Cancer Biology, Cell Biology
The University of North Carolina at Chapel Hill
Dr. Bear is also an associate professor of cell and developmental biology and a member of the Lineberger Comprehensive Cancer Center at the University of North Carolina at Chapel Hill School of Medicine.
James Bear was sitting in 10th grade AP Biology at Skyline High School in Salt Lake City when the realization hit him. "Hey, I could do this: biology could be my career, and I want it to be. It just clicked."
Still, Bear saw college as his "last chance" to take a wide variety of courses, so he chose a small liberal arts school: Davidson College. There, he became interested in developmental biology and moved on to Emory University for a Ph.D., studying an unusual forest-dwelling amoeba called Dictyostelium, or slime mold.

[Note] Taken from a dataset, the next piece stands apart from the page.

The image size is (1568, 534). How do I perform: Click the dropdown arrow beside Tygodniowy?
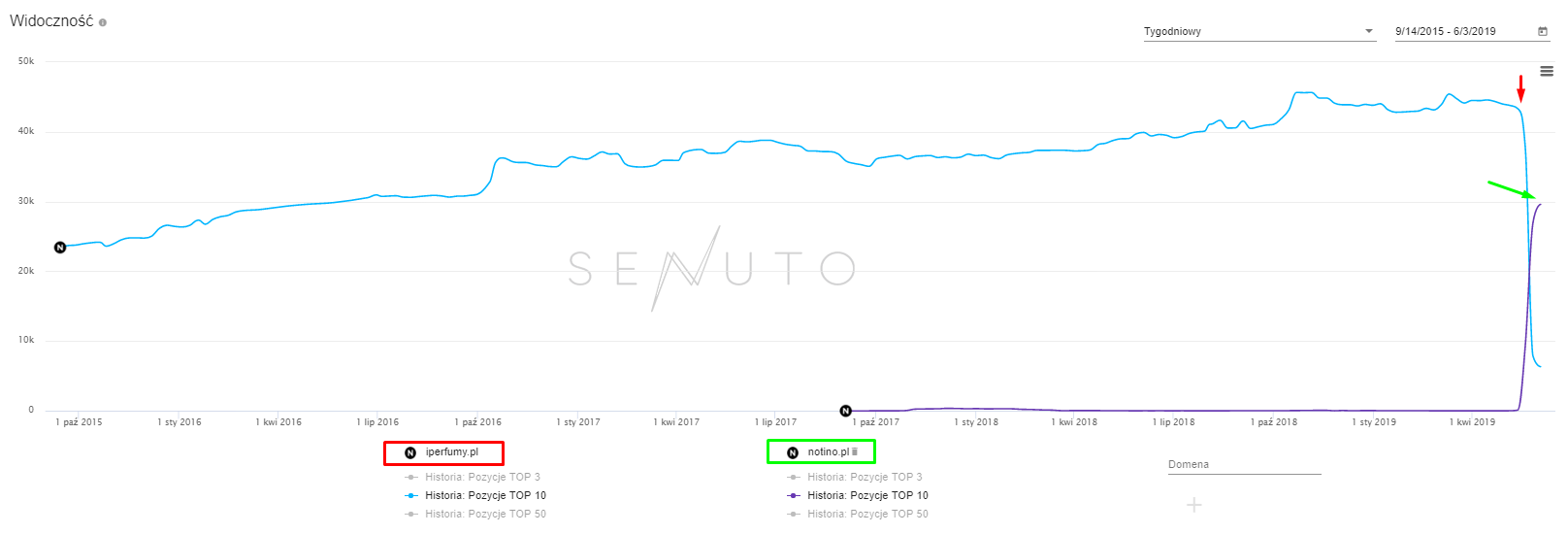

These organisms exist as individual amoebae when food is plentiful. But when food becomes scarce, they join forces. Tens of thousands of amoebae cluster together into what looks like a blob of petroleum jelly. This cluster develops into a pouch full of sporescalled the fruiting bodythat can be dispersed to more nutrient-rich environments.
Bear focused on a gene called cAR2 and its role in Dictyostelium development. Without cAR2, slime mold cells arrest about halfway through formation of the fruiting body. Bear identified a slime mold strain that could bypass this block and complete development even in the absence of cAR2. This strain, Bear discovered, lacked a gene he named SCAR, for "suppressor of cAR2."
It turns out that homologs of SCAR (also known as WAVE) are present in many other organisms, including humans, and are essential to cell movement. That discovery set Bear on a path to understand how different kinds of cells move.
Single-celled organisms, like amoebae, move from place to place. Cells in more complex organisms are constantly in motion, too. Individual cells move as they divide, muscle cells move when they contract, and, during development, cells move from one part of the body to another. All these movements involve changes in the cell's inner structure, or cytoskeleton. Composed of microtubules and actin filaments, the cytoskeleton gives a cell shape and allows it to move, grow, and divide. A cell remodels its actin infrastructure almost constantly, creating protrusions used for cell movement.
Bear found that slime mold cells lacking SCAR have fewer actin filaments. Other researchers later discovered that the protein encoded by SCAR is one of the main activators of a protein complex called ARP2/3. The complex binds to actin filaments and causes new filaments to sprout at the leading edge of a moving cell.
Having developed an interest in the cytoskeleton and cell movement, Bear secured a postdoc at the Massachusetts Institute of Technology in the lab of Frank Gertler, where he began studying the Ena/VASP proteins—a family of proteins that help actin filaments grow. Many researchers thought that Ena/VASP proteins would help cells move faster, but Bear found the opposite to be true. Working with mammalian cells, he discovered that when cells produced high amounts of Ena/VASP, they moved slowly; when the proteins were removed, the cells crawled faster. "That was very surprising to us," Bear says.
Bear later worked out the reason for the discrepancy. Ena/VASP proteins interfere with the function of other proteins that normally cap the ends of actin filaments. This capping leads to short filaments and more branching, which stabilizes protrusions and leads to faster movement. When Ena/VASP is present, actin filaments grow longer and have few branches. With less stable protrusions, the cell moves more slowly.
After establishing his own lab at the University of North Carolina at Chapel Hill, Bear began investigating coronins, a family of proteins known to be involved in cell movement. "I decided to take a risk and study something related and important, but that was not well understood yet," he explains. But he soon found out that breaking new ground as a beginning investigator has its challenges. "I'd never published on coronins before and nobody knew what they did," he says. "My first couple of grants were excoriated. 'Very promising investigator... Clearly doesn't know what he's doing.' "
Despite the discouraging initial reviews, Bear stuck with his plan. "In my heart, I knew I was doing what I wanted to do, and that there would be interesting results." He was, and there were. Bear discovered that coronins drive cell movement in multiple ways. They inhibit ARP2/3—the same complex that SCAR turns on. They also help coordinate the turnover of actin filaments.
Bear has also begun to explore coronins' role in human disease. Cell movement isn't always good—cancer cells use it to metastasize. Bear has discovered that high levels of the coronin 1C protein exist in advanced melanoma, a deadly form of skin cancer. He is now investigating whether the protein could serve as a marker for predicting which tumors might spread.
Though Bear says he'll probably always take risks, his experience has brought perspective. "I think taking risks is an important characteristic of anyone who's successful," he says. "But I'm learning to balance that with being more cautious and, hopefully, a bit wiser."